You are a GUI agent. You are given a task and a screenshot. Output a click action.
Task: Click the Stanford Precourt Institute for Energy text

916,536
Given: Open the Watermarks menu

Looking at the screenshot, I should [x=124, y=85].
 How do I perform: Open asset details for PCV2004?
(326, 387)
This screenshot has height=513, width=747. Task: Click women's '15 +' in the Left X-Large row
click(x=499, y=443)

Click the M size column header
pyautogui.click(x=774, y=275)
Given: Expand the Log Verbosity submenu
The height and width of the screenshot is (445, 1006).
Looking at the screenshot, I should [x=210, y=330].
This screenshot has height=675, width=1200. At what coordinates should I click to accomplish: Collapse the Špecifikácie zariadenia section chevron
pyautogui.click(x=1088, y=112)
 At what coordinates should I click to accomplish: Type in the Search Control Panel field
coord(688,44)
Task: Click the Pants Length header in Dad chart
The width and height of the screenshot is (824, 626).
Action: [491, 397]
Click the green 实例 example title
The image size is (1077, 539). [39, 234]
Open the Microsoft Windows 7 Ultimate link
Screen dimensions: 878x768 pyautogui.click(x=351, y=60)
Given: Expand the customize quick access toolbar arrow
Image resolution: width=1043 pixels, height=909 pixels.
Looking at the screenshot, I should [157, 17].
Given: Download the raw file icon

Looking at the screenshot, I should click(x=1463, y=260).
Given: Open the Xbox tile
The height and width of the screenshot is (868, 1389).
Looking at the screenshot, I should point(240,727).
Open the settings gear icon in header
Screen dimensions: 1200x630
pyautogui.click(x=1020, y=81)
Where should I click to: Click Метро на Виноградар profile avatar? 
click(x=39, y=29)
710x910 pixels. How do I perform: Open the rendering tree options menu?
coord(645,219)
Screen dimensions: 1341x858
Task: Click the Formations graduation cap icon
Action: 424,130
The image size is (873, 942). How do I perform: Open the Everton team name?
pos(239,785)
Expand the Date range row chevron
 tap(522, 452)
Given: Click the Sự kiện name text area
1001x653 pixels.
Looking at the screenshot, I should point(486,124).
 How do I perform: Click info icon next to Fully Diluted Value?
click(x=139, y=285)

——————

What's wanted here is every record, retyped exactly as shown above.

#### [WRITTEN SOLUTION]
You are a GUI agent. You are given a task and a screenshot. Output a click action.
Task: Click the Stanford Precourt Institute for Energy text

916,536
Given: Open the Watermarks menu

Looking at the screenshot, I should [x=124, y=85].
 How do I perform: Open asset details for PCV2004?
(326, 387)
This screenshot has height=513, width=747. Task: Click women's '15 +' in the Left X-Large row
click(x=499, y=443)

Click the M size column header
pyautogui.click(x=774, y=275)
Given: Expand the Log Verbosity submenu
The height and width of the screenshot is (445, 1006).
Looking at the screenshot, I should [x=210, y=330].
This screenshot has height=675, width=1200. At what coordinates should I click to accomplish: Collapse the Špecifikácie zariadenia section chevron
pyautogui.click(x=1088, y=112)
 At what coordinates should I click to accomplish: Type in the Search Control Panel field
coord(688,44)
Task: Click the Pants Length header in Dad chart
The width and height of the screenshot is (824, 626).
Action: [491, 397]
Click the green 实例 example title
The image size is (1077, 539). [39, 234]
Open the Microsoft Windows 7 Ultimate link
Screen dimensions: 878x768 pyautogui.click(x=351, y=60)
Given: Expand the customize quick access toolbar arrow
Image resolution: width=1043 pixels, height=909 pixels.
Looking at the screenshot, I should [157, 17].
Given: Download the raw file icon

Looking at the screenshot, I should click(x=1463, y=260).
Given: Open the Xbox tile
The height and width of the screenshot is (868, 1389).
Looking at the screenshot, I should point(240,727).
Open the settings gear icon in header
Screen dimensions: 1200x630
pyautogui.click(x=1020, y=81)
Where should I click to: Click Метро на Виноградар profile avatar? 
click(x=39, y=29)
710x910 pixels. How do I perform: Open the rendering tree options menu?
coord(645,219)
Screen dimensions: 1341x858
Task: Click the Formations graduation cap icon
Action: 424,130
The image size is (873, 942). How do I perform: Open the Everton team name?
pos(239,785)
Expand the Date range row chevron
 tap(522, 452)
Given: Click the Sự kiện name text area
1001x653 pixels.
Looking at the screenshot, I should point(486,124).
 How do I perform: Click info icon next to Fully Diluted Value?
click(x=139, y=285)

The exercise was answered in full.